If you were to characterize a data set that's perfect for rapid prototyping and free points, what would those points be?

So here's my dream wishlist. It's very easily accessible and ingestible, it sits in an S3 bucket. I think Thinknum actually has an API so that's pretty nice. Actually you can mold it directly into Pinners. Or give me Parquet files. That's a good one. Then there's a lot of good documentation around it. That's another big problem where you don't really know what you're looking at. You get a lot of back and forth with a vendor.

The third one is replicable case studies. I don't think any vendor does this, but that's part of the work that I think we as an industry should be heading towards. I feel like, "Hey, Thinknum you guys have written this great Disney case study. Why don't you guys give me your Python codes?" So instead of me having to recreate the wheel, I'd love to just be like, "Okay, great. Here's a Python script. I can run it. And we created the graphs that you guys got on your website." So that's my Christmas wish list. And like I said, no vendor is at that point.

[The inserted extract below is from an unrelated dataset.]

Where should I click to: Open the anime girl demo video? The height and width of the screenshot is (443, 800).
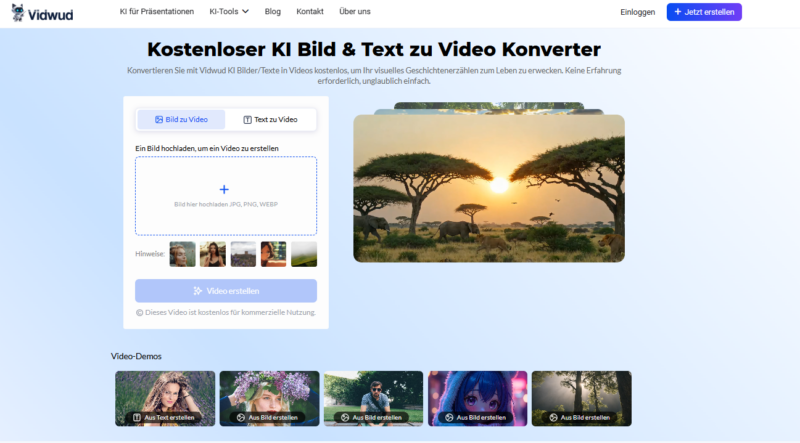(x=477, y=398)
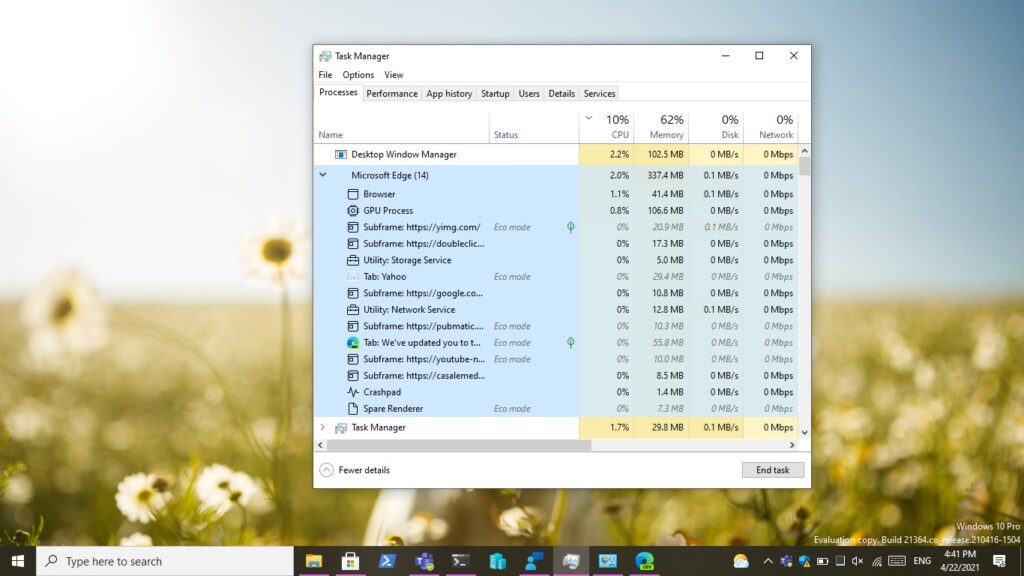Open the Options menu

pos(358,75)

So it's like, "How close to that ideal point can you get?"

About the Data:

Thinknum tracks companies using the information they post online, jobs, social and web traffic, product sales, and app ratings, and creates data sets that measure factors like hiring, revenue, and foot traffic. Data sets may not be fully comprehensive (they only account for what is available on the web), but they can be used to gauge performance factors like staffing and sales.